Calculate the heat released when 25.0 grams of water freezes at 0 degrees celsius.
a) Look up the molar heat (enthalpy) of fusion of water.
b) Convert 25 grams of H2O to moles by dividing by the formula mass of H2O.
c) Multiply (a) times (b)
GK's method will work but let me save you a step.
The latent heat of fusion of water (the heat released when water turns to ice at 0 C) is 79.8 calories per gram. Many textbooks round it off to 80 cal/g. Multiply 79.8 by 25.0 grams for the answer.
To calculate the heat released when water freezes, you need to use the equation:
q = m * ΔH
where:
q is the heat released or gained (in joules)
m is the mass of the water (in grams)
ΔH is the heat of fusion or enthalpy change (in joules/gram)

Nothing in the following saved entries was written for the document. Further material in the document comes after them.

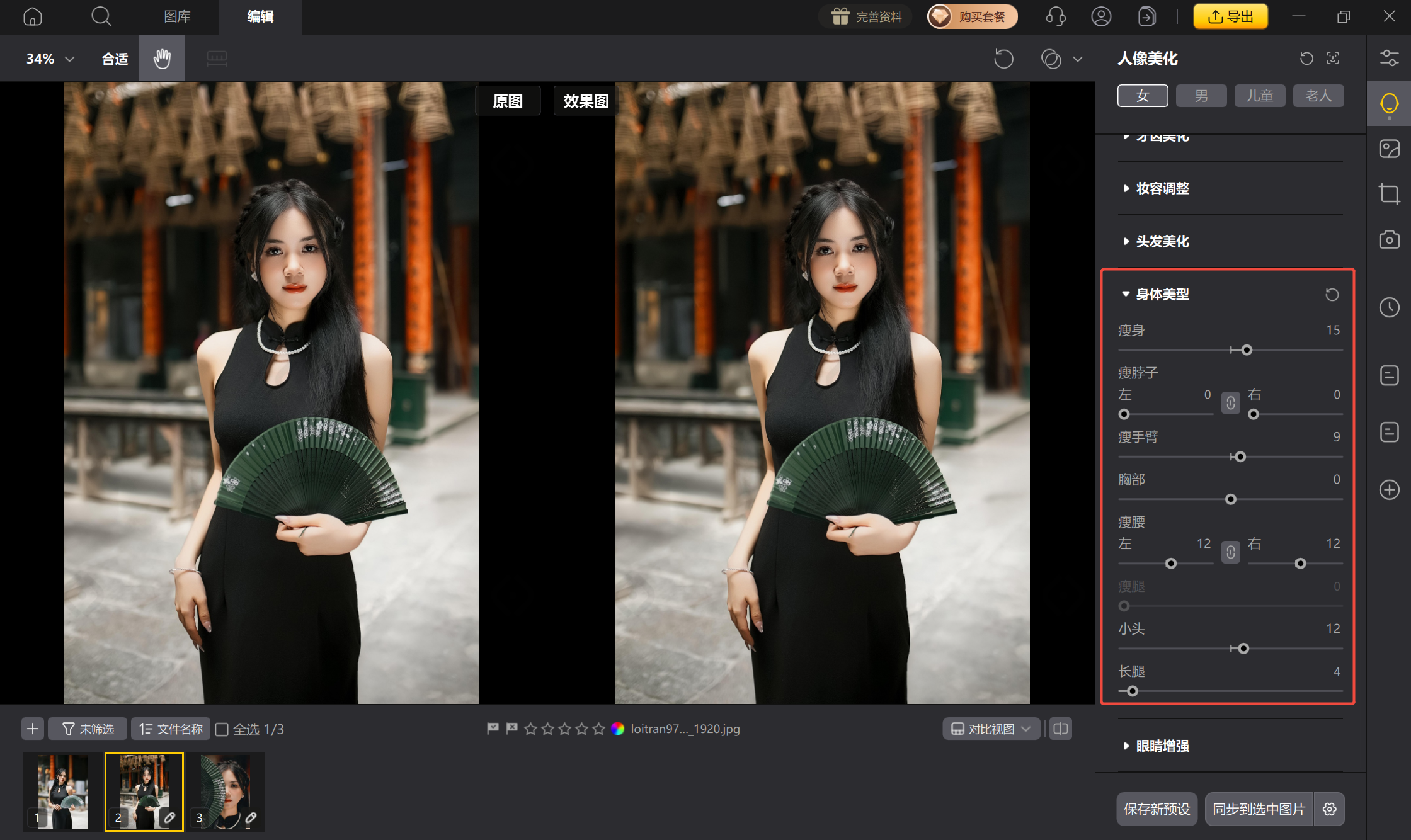Select the hand pan tool
1411x840 pixels.
click(x=162, y=59)
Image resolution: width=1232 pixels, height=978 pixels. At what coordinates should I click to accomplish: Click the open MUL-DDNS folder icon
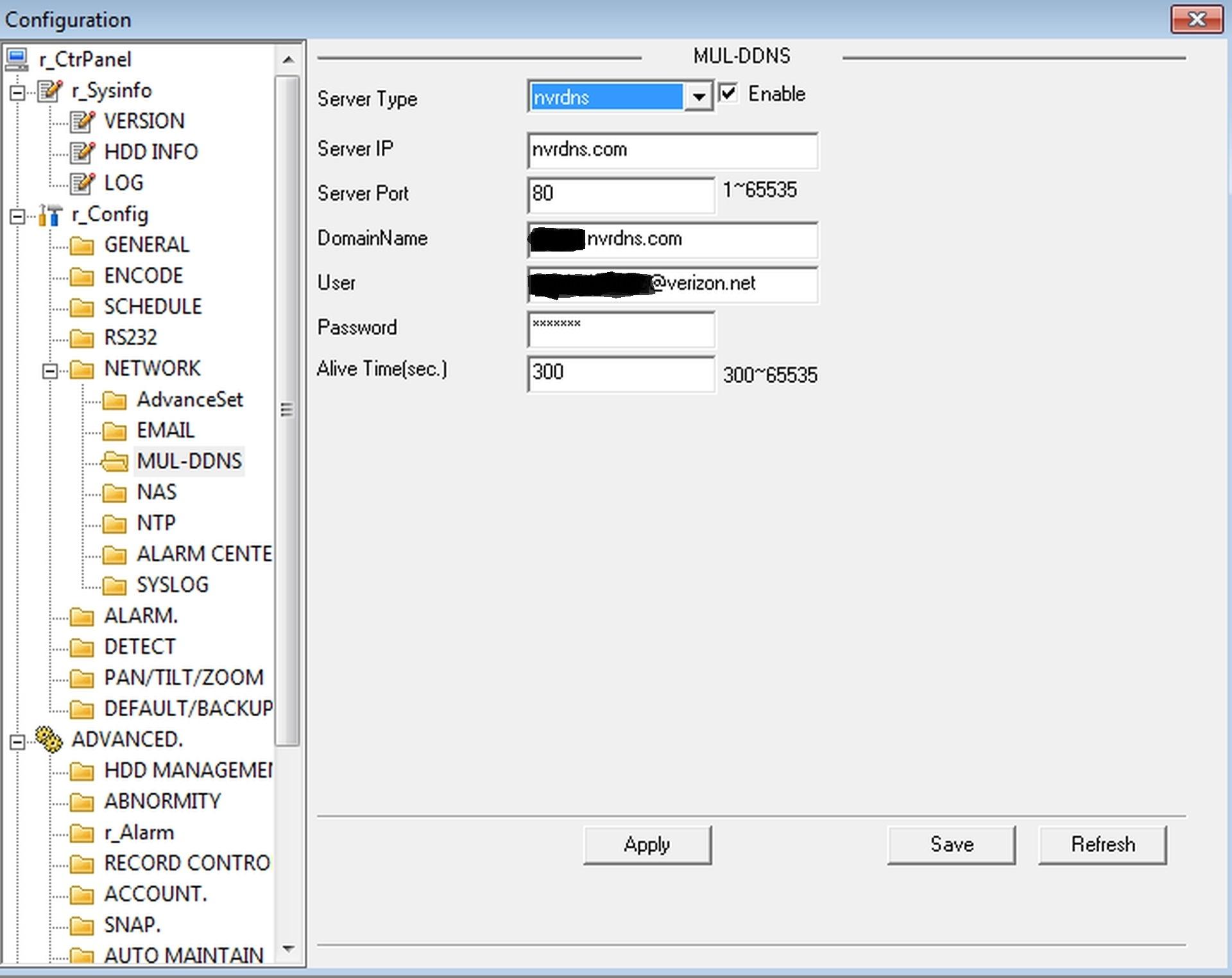(115, 461)
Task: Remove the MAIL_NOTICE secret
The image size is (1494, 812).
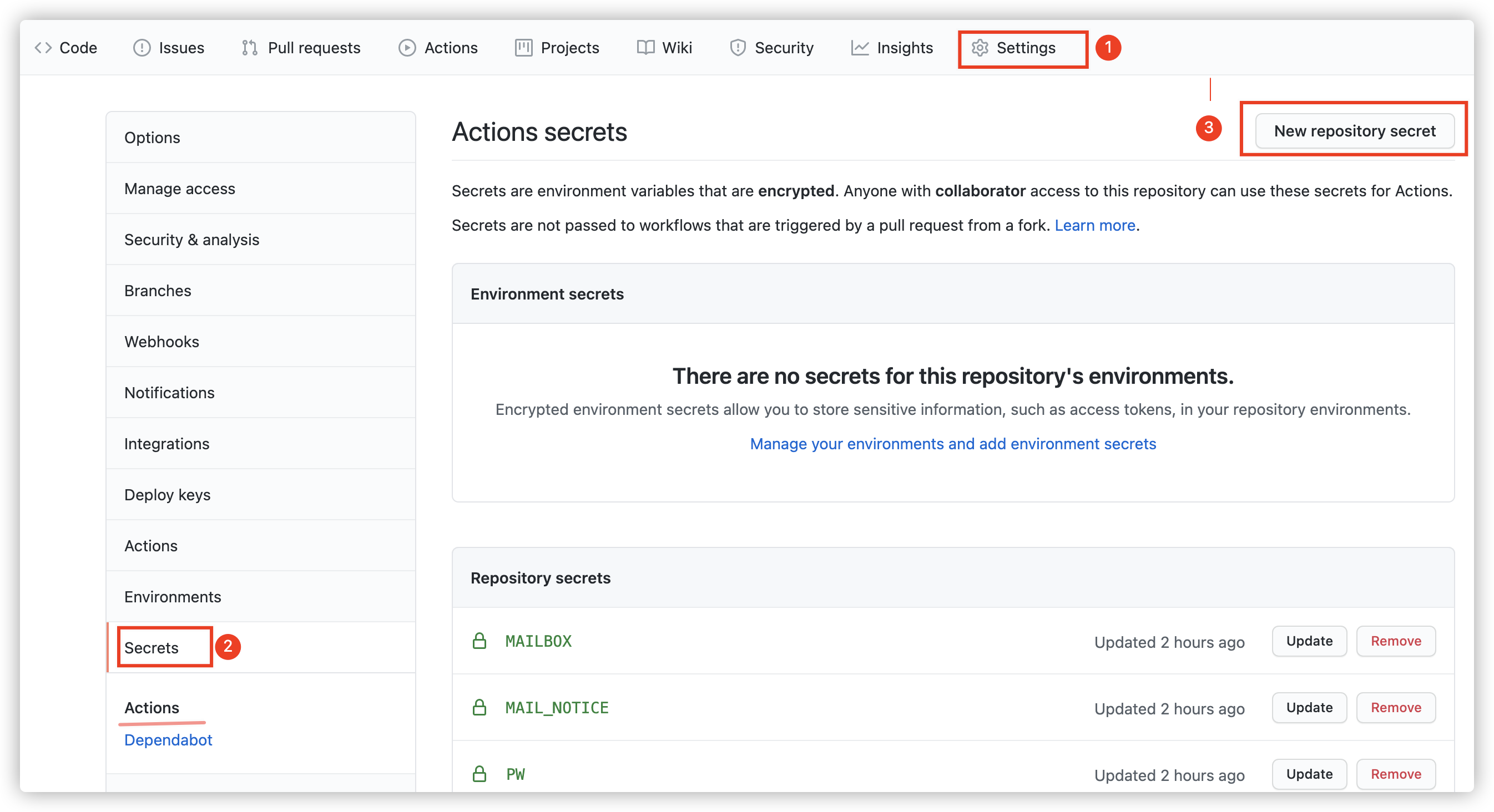Action: coord(1395,708)
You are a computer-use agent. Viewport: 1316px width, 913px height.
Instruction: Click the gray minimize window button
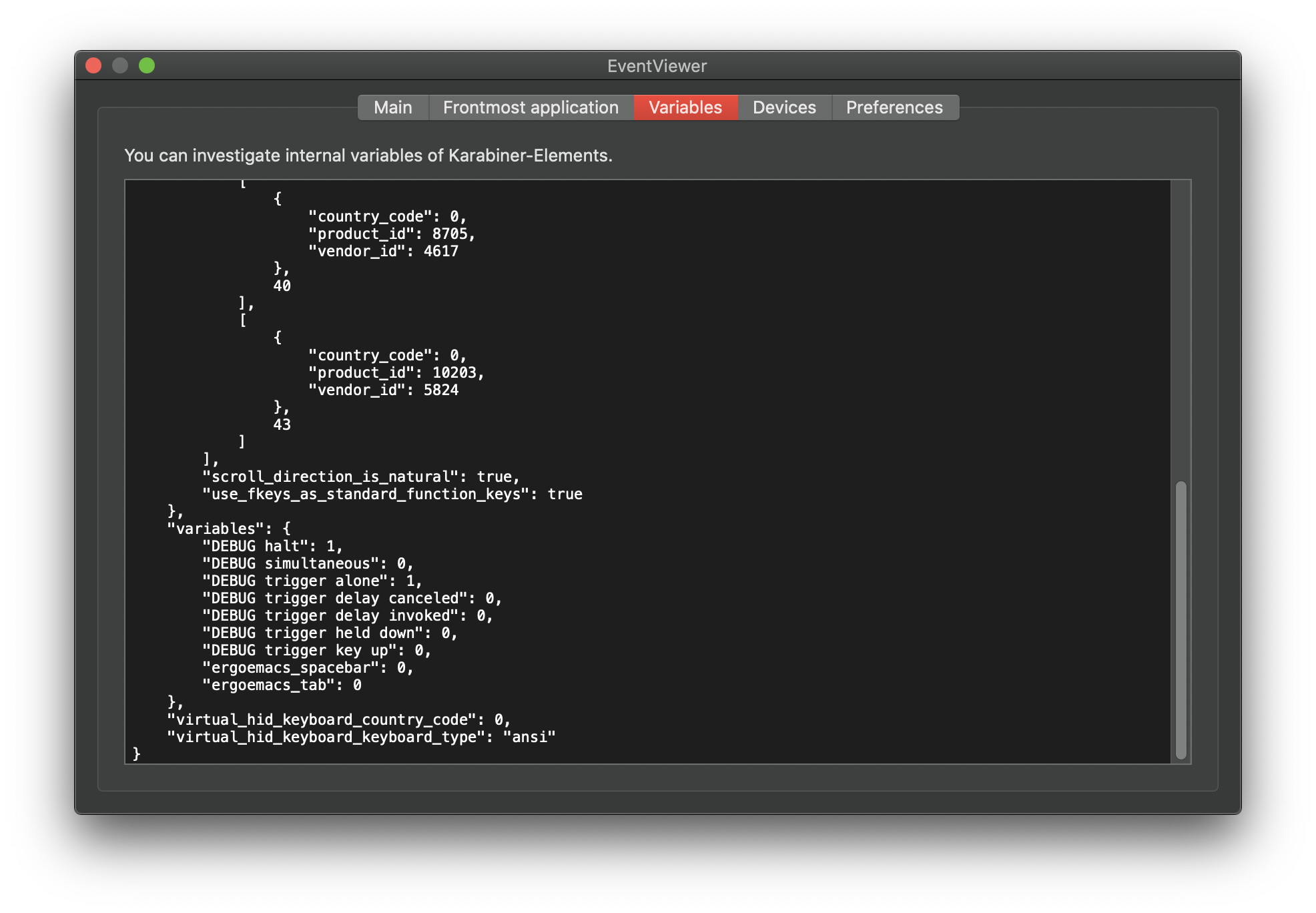pos(120,65)
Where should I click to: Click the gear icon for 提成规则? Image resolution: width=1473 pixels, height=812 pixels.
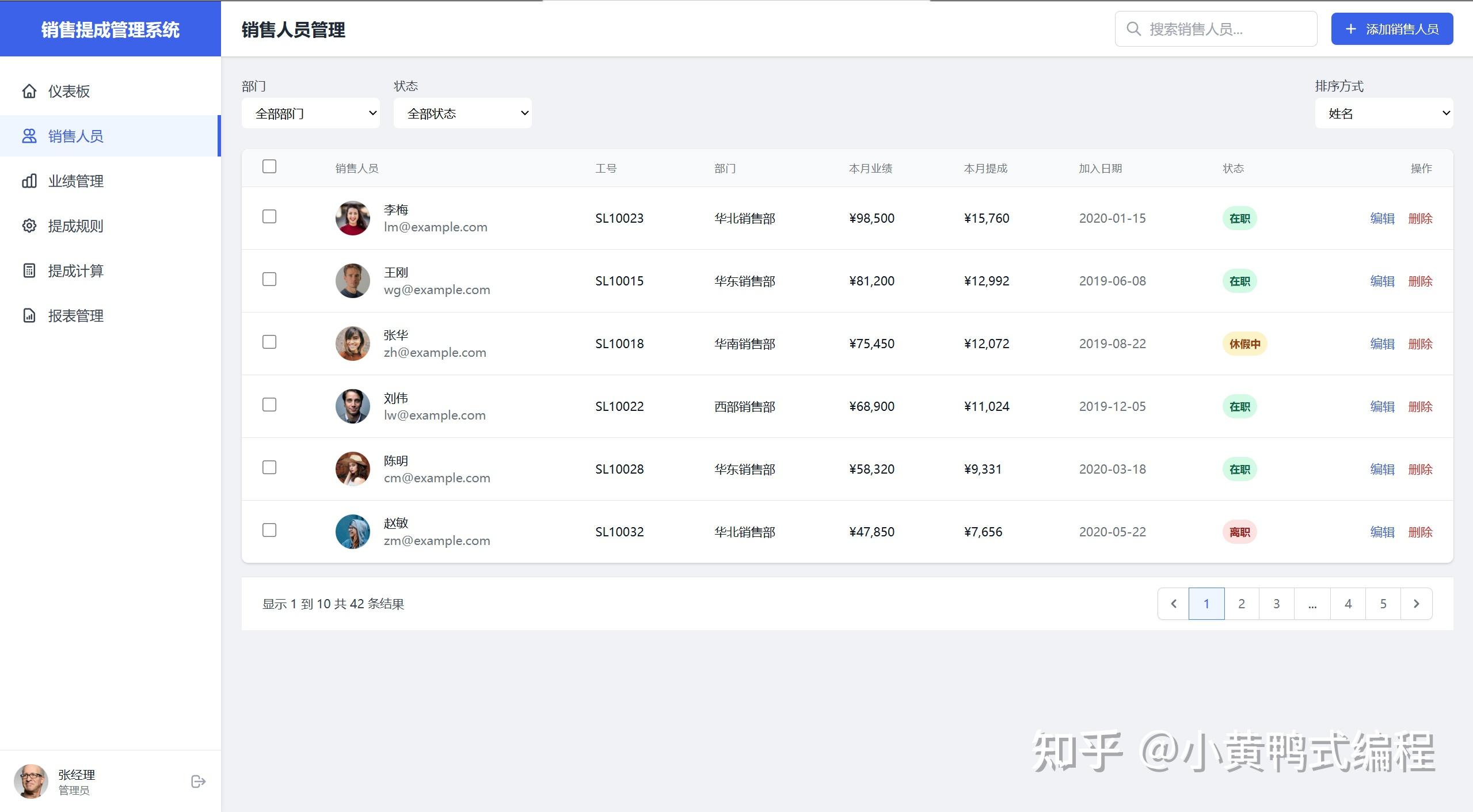(x=29, y=226)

The heat of fusion for water is 334 J/g.
Step 1: Convert the mass of water from grams to kilograms.
25 grams = 0.025 kilograms
Step 2: Plug the values into the equation.
q = 0.025 kg * 334 J/g
Step 3: Calculate the heat released.
q = 8.35 J
Therefore, when 25.0 grams of water freezes at 0 degrees Celsius, it releases 8.35 joules of heat.